**YOUR OBJECTIVE**
Please list everything the passage on geospatial data names as key to being an early adopter.

**SUPPLIED PASSAGE**
According to IDC, IoT data is forecasted to reach 73 zettabytes by 2025, while a recent study by Deloitte estimates that 40% of IoT devices will be capable of sharing location in 2025, up from 10% in 2020. This means time and space data is the fastest-growing big data category this decade.
The next few years will see the geospatial technology industry experience rapid growth and change. More location-aware devices and services will expose the world to how technology can utilize data across time and space. Early adopters that take advantage of this will have a vast market opportunity within their respective industries, while slower organizations will risk getting left behind. The key to being an early adopter will be to understand the following: the trends behind this market opportunity, the need for new analytics technology, and the crucial role of the cloud in leveling the playing field.
Time and Space Data: The Rise of Geospatial Insights and Analytics
The global geographic information systems (GIS) market will be more than double to $13.6 billion by 2027. Three particular industry trends create this.

[Saved data entries]
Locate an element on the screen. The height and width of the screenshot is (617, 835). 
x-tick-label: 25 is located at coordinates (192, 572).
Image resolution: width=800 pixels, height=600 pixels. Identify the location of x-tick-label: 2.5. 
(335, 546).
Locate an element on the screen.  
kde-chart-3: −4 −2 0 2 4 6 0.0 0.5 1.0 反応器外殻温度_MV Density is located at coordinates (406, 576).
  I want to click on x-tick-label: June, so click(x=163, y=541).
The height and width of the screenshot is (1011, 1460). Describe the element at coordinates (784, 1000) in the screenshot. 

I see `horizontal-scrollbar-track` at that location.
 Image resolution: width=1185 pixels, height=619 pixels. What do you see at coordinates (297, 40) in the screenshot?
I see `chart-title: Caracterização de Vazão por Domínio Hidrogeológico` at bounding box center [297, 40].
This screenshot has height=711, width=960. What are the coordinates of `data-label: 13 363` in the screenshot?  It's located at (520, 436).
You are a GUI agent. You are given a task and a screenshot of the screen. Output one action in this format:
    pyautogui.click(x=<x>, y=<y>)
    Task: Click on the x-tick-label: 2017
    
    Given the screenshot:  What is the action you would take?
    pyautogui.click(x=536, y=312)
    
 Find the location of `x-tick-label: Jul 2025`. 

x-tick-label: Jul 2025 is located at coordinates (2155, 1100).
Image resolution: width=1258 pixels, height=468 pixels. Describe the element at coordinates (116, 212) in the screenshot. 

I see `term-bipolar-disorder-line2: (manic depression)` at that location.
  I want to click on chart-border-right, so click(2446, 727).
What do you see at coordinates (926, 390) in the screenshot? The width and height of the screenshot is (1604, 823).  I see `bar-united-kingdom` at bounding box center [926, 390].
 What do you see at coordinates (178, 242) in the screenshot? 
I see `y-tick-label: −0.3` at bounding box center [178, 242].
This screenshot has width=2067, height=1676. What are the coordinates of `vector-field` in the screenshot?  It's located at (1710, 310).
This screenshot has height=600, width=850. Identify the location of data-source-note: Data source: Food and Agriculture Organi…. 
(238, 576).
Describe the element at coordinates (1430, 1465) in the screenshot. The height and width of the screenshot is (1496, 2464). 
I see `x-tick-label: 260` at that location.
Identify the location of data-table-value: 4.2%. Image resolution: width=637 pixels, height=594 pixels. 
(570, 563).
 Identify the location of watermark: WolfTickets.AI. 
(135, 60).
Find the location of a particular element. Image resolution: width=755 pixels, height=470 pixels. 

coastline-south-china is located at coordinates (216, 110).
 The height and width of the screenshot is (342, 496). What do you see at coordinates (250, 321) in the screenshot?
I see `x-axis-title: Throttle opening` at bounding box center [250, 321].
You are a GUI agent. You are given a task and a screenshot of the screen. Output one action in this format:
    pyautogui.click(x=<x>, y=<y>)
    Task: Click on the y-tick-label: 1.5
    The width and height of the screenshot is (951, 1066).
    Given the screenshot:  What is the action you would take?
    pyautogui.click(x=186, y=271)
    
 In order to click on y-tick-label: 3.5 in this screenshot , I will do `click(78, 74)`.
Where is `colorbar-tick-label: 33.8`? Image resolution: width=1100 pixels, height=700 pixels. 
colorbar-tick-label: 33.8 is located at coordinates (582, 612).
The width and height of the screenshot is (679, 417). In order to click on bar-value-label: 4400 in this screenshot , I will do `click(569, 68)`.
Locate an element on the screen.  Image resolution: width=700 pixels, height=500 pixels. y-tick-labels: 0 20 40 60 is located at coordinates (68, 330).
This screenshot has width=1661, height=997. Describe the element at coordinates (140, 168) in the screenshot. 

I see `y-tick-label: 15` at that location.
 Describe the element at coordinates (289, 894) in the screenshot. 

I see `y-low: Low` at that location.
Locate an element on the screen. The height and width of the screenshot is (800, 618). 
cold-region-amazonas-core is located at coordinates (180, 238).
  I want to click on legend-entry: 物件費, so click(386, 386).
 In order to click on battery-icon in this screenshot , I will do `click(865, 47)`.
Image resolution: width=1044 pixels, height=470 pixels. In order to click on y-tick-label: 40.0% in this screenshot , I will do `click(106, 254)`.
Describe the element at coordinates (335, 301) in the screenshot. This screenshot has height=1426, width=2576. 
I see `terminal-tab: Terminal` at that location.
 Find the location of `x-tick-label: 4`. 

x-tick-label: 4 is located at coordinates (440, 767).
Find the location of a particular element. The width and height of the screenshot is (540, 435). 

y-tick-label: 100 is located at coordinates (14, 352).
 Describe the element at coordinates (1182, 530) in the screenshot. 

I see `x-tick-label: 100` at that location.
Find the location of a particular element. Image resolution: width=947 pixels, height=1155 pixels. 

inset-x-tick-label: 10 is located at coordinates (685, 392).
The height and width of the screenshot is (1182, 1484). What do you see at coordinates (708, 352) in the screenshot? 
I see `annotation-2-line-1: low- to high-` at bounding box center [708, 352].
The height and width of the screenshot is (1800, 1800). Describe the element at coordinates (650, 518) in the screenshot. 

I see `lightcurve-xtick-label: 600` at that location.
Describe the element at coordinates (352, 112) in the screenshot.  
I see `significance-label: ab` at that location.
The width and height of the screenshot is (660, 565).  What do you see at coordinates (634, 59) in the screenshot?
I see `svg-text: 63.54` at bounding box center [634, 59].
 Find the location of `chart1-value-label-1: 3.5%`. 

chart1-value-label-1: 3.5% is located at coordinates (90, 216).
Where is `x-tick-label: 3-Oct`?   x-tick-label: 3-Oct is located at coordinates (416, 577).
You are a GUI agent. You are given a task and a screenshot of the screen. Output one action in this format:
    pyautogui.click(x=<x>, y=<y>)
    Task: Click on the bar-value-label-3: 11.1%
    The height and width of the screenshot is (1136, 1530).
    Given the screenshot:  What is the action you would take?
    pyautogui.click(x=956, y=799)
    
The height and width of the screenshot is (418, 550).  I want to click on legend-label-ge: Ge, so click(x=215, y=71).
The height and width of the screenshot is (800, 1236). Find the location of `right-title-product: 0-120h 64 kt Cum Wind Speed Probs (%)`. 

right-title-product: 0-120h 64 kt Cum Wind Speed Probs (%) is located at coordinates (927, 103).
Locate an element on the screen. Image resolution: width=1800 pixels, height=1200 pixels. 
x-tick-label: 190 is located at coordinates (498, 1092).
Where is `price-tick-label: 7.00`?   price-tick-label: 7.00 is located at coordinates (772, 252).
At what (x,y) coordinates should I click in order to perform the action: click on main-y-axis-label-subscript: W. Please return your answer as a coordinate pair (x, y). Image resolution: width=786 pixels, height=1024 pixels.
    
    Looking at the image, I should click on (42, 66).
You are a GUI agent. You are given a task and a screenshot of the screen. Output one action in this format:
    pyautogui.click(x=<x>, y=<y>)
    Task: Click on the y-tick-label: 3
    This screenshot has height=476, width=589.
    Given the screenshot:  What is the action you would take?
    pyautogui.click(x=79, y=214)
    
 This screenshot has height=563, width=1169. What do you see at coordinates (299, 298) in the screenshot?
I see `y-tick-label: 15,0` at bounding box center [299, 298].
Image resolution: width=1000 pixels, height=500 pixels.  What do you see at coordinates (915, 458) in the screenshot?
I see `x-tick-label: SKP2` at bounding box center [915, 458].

**ANSWER SECTION**
- The trends behind this market opportunity
- The need for new analytics technology
- The crucial role of the cloud in leveling the playing field